Blocks on the waterfront will be reserved for buyers in the private market, while those closer to the highway will be used for subsidised homes, such as those under the Home Ownership Scheme and starter homes initiative for first-time buyers.
The new MTR station on the site will be part of the Tung Chung Line, serving a projected population of more than 37,000.
The Siu Ho Wan site, 5km east of Hong Kong International Airport, was granted by the government to the MTR Corp in 1995 for maintenance and workshop operations. The rail giant would need to pay an extra land premium if private residential and commercial developments were envisaged.
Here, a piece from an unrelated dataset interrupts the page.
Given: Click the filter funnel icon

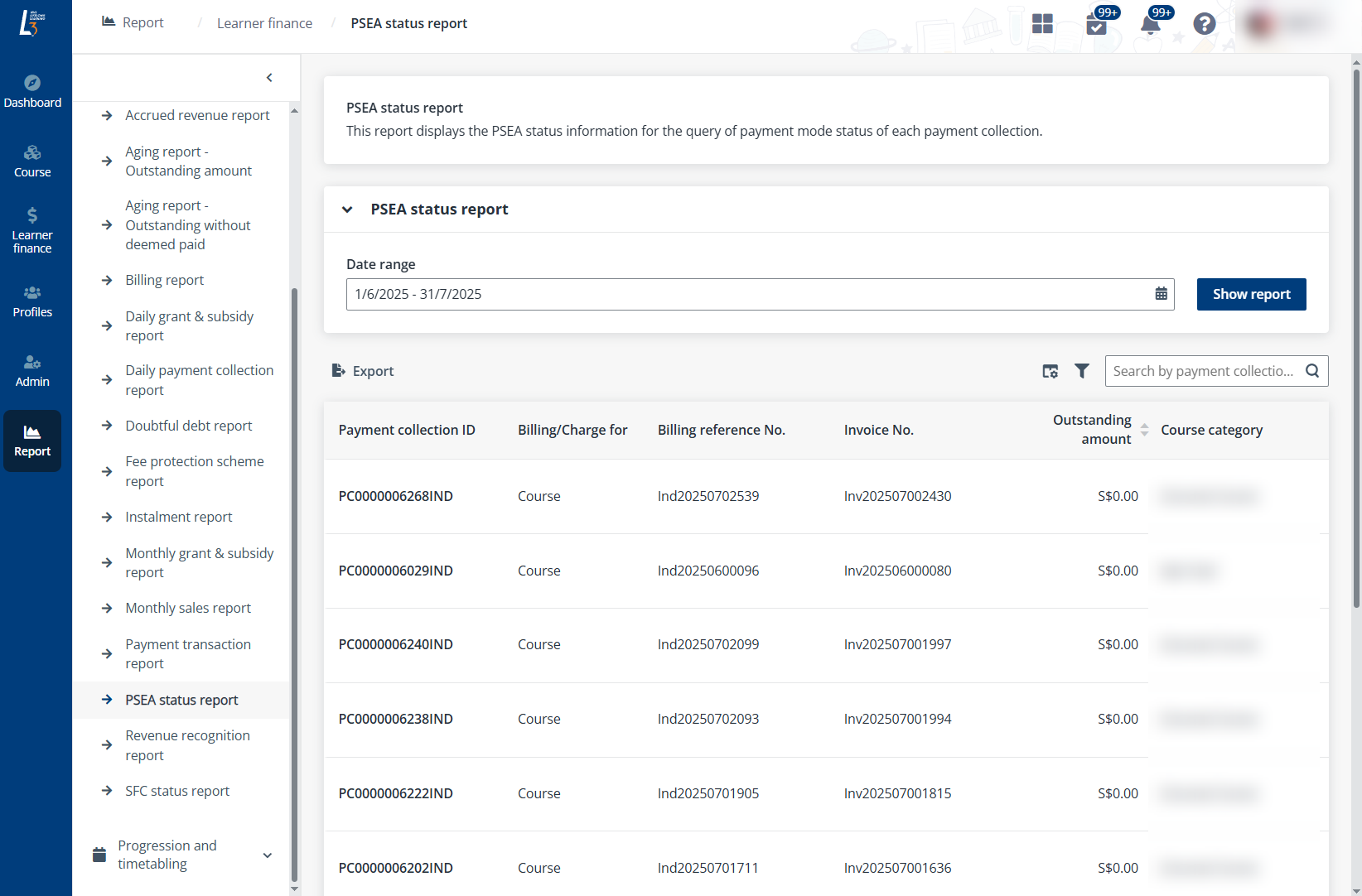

Hong Kong is notorious for its shortage of affordable housing. There are about 156,500 general applicants for public rental flats, with an average waiting time of 5.6 years. This length has increased by 0.1 year from the last quarter, mainly because a new estate was used as a quarantine centre amid the Covid-19 pandemic, and another one was seriously vandalised by anti-government protesters earlier.
Under the long-term housing strategy updated last year, the annual target for total housing supply is 43,000 over the next decade, 70 per cent of which is for public housing, including subsidised homes.
Chan was worried that officials, anxious to recoup the huge infrastructure spending through land sales, would prefer to build subsidised homes instead.
But Lau Chun-kong, a surveyor and member of the former task force on land supply set up by the government, said the housing mix was reasonable, because land for private housing had also been in short supply after authorities removed some residential sites from land sales in recent years.
Meanwhile, sources said other land measures set out in Lam’s policy speech last year had not seen substantial progress.